RAW DATA:
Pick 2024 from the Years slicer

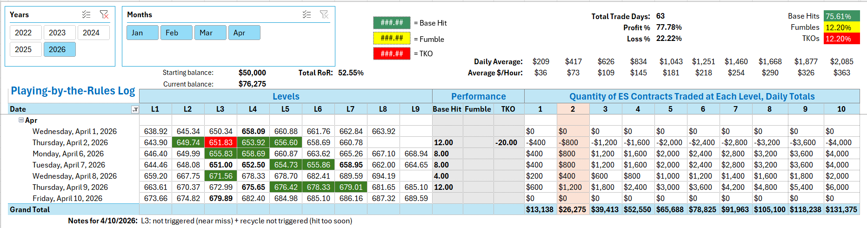(x=91, y=33)
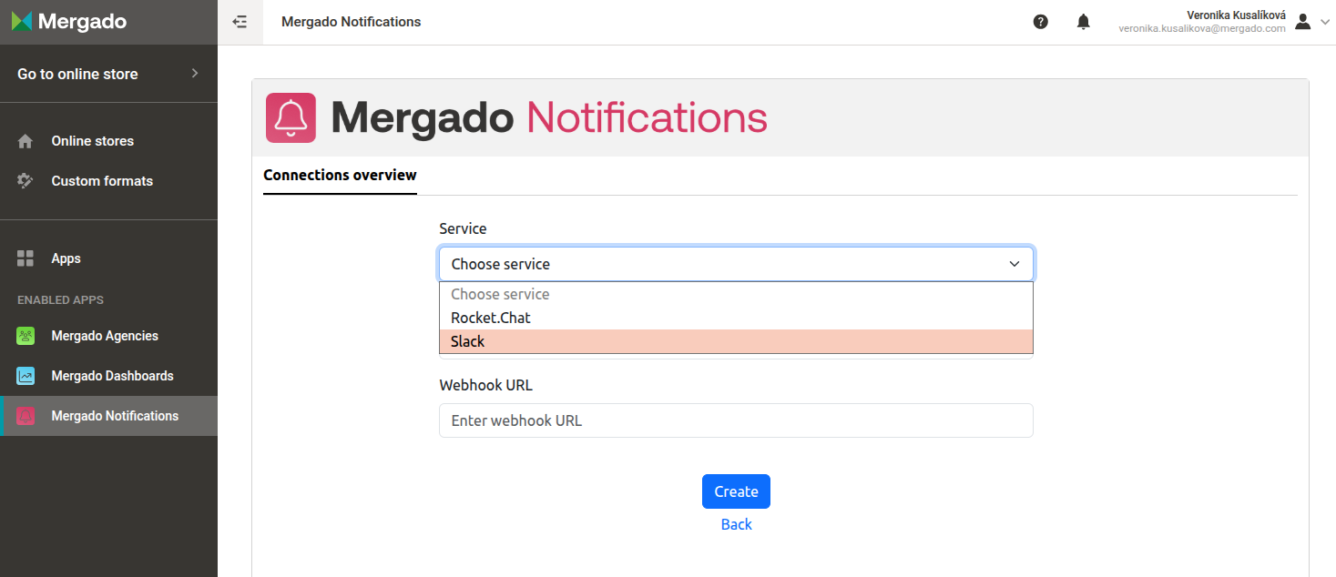Click the Custom formats gear icon
The image size is (1336, 577).
pos(25,181)
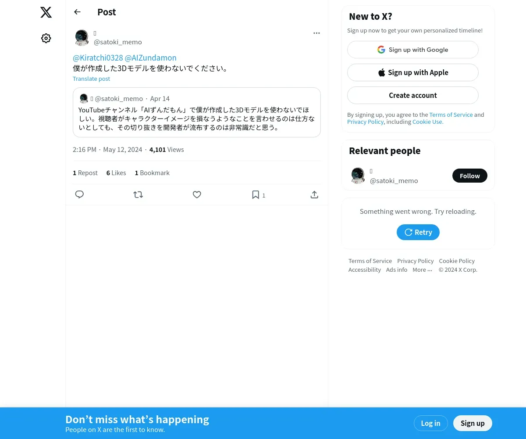Follow @satoki_memo in Relevant people
This screenshot has width=526, height=439.
470,176
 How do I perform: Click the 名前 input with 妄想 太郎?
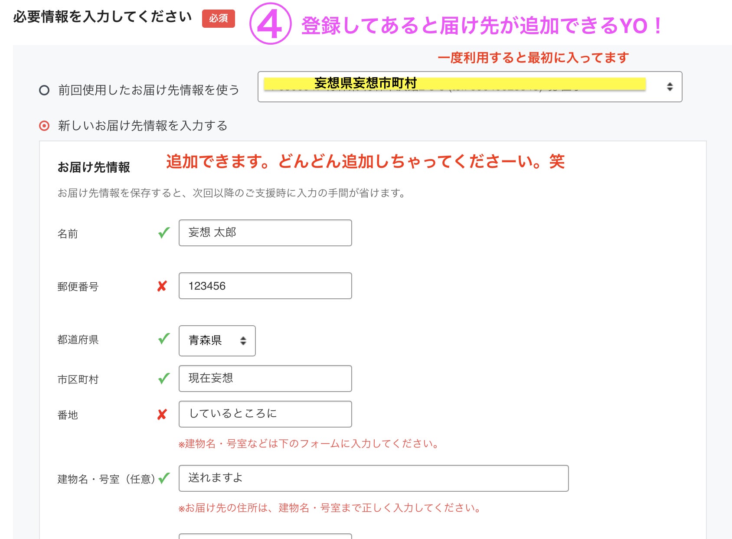(x=265, y=233)
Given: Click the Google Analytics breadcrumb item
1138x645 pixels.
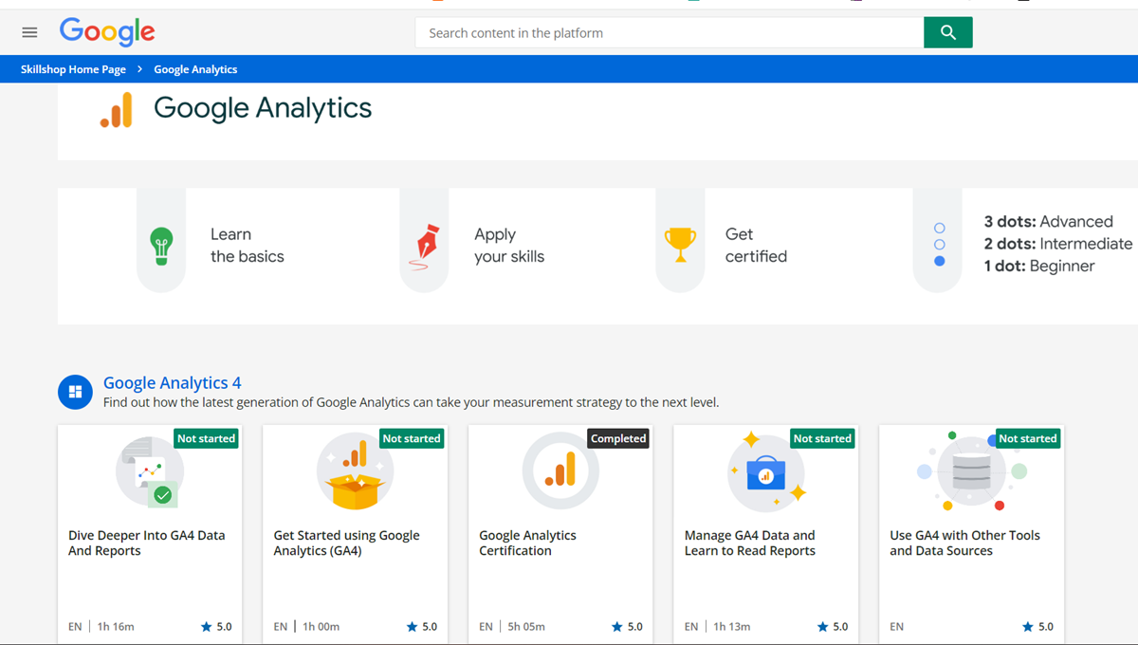Looking at the screenshot, I should [195, 69].
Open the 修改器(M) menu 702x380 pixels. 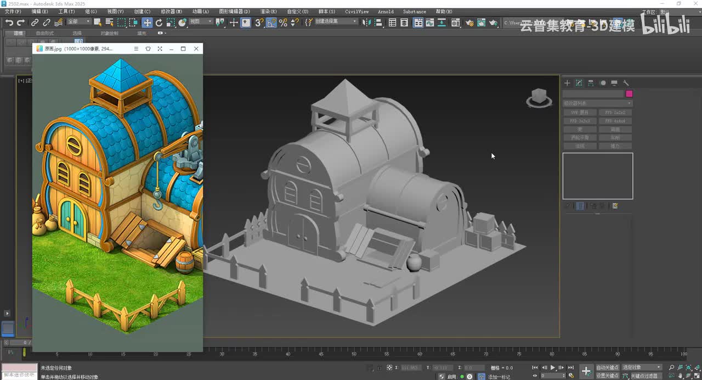[x=172, y=12]
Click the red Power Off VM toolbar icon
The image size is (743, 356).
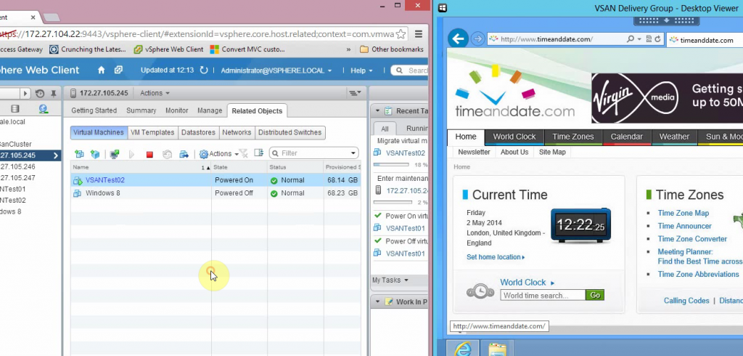(149, 154)
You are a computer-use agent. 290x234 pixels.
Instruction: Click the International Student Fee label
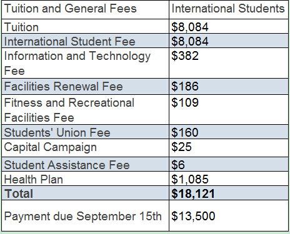pyautogui.click(x=70, y=41)
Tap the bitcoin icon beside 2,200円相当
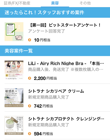Screen dimensions: 110x140 click(29, 78)
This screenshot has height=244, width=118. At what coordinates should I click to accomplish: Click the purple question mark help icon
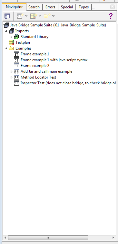coord(111,16)
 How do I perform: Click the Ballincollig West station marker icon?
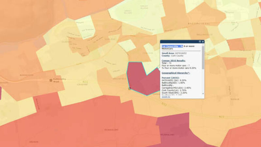(51, 80)
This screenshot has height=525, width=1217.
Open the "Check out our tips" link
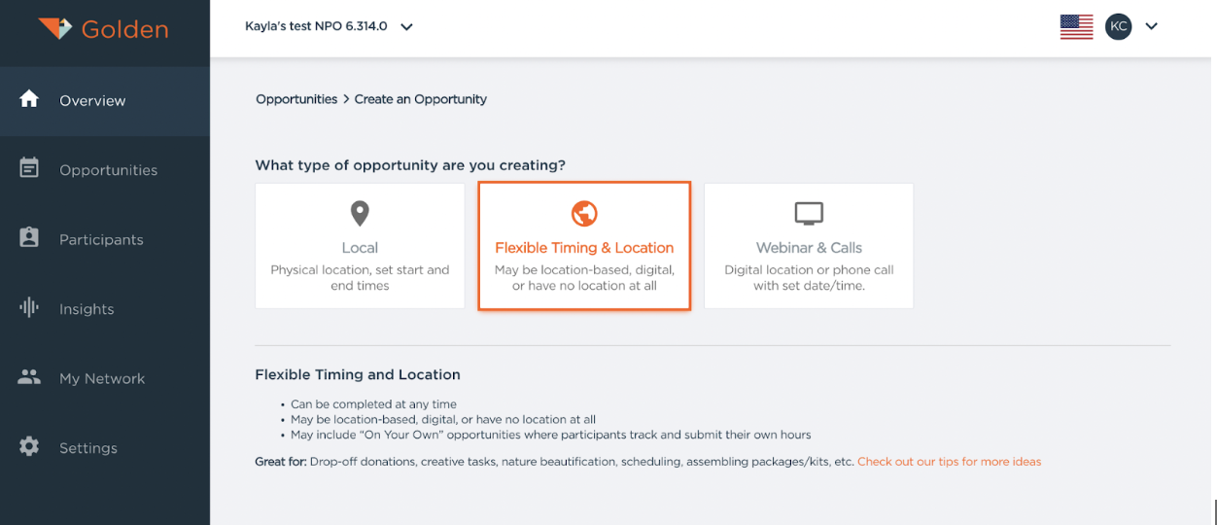click(x=949, y=462)
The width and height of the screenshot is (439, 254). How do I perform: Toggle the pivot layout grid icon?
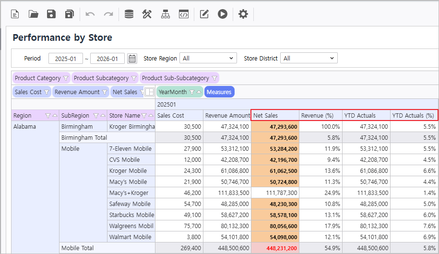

WHAT IS BEING ASKED:
Reproduce word for word the lines from the line holding "This screenshot has height=525, width=1217." through the last line of the material above, inclusive, and keep pictures out of it.

RESPONSE TO THE TASK:
This screenshot has height=525, width=1217.
Open the "Check out our tips" link
click(x=949, y=462)
The width and height of the screenshot is (439, 254). How do I perform: Toggle the pivot layout grid icon?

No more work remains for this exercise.